In the present study we provided a morphological and transcriptomic comparison of adult porcine adiposederived stem cells (ADSC) and bone marrow-derived stem cells (BMSC) as they differentiated in vitro towards the osteogenic and adipogenic lineages for up to 4 weeks. The long term goal of this comparison is to assess the possibility of using ADSC as a potential alternative to BMSC as a source of autologous adult stem cells in human therapies.
Our data indicated that ADSC can differentiate into osteocytes and adipocytes similar to BMSC but with some differences. During the osteogenic differentiation both cell types went through morphological changes; however, while ADSC formed predominately osteogenic islands (nodules) in the culture dish, BMSC formed a continuous osteogenic sheet of small nodules. Transcriptomic analysis revealed that both cell types responded to the osteogenic induction. However, BGLAP mRNA expression did not increase in ADSC suggesting, together with the percentage area stained observed for Alizarin Red and von Kossa in ADSC, a lesser mineralization of bone matrix in this cell type compared to BMSC.
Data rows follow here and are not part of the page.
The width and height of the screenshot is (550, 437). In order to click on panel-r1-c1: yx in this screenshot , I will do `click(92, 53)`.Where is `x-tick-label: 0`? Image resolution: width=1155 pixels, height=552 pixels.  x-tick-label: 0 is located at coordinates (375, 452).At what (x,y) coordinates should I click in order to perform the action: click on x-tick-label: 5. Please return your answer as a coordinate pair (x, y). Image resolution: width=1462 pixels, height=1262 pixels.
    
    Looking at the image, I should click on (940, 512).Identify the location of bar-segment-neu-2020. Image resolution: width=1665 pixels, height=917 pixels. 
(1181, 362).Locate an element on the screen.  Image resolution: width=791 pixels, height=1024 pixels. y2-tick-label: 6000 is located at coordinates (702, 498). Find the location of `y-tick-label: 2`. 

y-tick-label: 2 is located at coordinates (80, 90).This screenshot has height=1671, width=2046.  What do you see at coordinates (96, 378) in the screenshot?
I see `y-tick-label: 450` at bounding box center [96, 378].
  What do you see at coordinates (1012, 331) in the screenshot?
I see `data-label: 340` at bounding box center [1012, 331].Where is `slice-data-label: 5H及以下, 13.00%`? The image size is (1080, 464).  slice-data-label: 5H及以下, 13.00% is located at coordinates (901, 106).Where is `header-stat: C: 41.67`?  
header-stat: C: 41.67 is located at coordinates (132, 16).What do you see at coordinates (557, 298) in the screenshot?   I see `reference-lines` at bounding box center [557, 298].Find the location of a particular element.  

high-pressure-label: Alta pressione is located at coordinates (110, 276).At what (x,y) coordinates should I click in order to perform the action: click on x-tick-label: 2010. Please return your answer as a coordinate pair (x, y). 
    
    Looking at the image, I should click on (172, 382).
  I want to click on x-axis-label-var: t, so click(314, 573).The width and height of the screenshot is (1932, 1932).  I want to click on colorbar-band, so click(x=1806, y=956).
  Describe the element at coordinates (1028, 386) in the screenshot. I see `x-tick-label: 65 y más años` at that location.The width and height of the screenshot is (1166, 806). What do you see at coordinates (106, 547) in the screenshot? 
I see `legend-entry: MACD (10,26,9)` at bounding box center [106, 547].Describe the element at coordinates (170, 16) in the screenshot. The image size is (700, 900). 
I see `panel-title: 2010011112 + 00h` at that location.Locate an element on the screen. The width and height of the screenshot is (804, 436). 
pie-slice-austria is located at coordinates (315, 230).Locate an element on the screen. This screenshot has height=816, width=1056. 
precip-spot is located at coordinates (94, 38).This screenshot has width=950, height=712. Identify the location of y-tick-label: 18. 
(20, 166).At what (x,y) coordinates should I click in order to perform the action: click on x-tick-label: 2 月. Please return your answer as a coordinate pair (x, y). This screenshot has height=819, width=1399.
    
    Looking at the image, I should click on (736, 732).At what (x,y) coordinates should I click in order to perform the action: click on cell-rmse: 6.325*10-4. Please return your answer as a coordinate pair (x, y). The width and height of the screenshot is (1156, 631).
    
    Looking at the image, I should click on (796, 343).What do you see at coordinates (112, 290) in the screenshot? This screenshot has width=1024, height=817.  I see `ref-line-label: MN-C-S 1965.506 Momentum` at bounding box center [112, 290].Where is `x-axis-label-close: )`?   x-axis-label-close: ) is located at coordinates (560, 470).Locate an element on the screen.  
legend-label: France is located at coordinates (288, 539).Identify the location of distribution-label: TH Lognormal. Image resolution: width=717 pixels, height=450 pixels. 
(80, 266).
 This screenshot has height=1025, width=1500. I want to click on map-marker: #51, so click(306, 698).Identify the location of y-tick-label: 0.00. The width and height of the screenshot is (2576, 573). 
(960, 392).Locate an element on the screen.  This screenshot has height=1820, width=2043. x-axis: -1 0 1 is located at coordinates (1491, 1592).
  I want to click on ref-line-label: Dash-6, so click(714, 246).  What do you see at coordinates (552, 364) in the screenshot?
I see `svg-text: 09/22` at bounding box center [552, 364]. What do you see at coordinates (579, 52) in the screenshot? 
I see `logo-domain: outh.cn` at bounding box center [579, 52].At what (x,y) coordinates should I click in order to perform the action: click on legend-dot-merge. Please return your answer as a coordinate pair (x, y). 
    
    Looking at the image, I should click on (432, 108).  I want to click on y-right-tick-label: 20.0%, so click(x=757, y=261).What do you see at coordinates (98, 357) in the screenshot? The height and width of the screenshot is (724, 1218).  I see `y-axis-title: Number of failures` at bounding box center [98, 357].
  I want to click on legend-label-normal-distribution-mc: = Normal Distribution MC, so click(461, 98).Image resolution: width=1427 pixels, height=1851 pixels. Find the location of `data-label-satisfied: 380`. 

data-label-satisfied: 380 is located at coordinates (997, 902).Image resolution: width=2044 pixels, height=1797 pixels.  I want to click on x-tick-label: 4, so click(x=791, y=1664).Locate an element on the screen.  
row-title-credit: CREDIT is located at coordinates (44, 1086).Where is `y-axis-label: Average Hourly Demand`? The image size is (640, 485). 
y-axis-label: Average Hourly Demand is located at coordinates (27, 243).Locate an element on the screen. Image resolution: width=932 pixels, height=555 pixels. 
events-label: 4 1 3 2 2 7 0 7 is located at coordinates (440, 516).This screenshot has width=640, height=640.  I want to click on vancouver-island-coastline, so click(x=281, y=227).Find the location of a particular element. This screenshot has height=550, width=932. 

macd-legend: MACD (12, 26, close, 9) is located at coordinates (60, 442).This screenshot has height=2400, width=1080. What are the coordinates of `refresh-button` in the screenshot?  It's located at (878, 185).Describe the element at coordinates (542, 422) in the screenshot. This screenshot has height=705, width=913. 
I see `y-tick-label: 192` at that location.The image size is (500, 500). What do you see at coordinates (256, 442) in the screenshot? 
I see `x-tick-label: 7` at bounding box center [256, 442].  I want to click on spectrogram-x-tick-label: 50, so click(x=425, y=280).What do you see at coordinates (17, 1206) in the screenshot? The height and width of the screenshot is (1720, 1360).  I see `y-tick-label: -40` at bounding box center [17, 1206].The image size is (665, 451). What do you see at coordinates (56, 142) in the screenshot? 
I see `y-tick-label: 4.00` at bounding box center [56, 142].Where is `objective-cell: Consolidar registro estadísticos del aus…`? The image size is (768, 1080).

During the adipogenic induction ADSC as well as BMSC were able to achieve the morphological and transcriptome changes characteristic of the adipogenic lineage. After 7 days of differentiation the expression patterns of DGAT2 and ADFP became greater in ADSC versus BMSC, which agreed with the larger lipid droplets formation observed in the ADSC by Oil Red O staining.
Our findings represent an important step towards the assessment of using ADSC as an alternative to BMSC in therapeutic applications.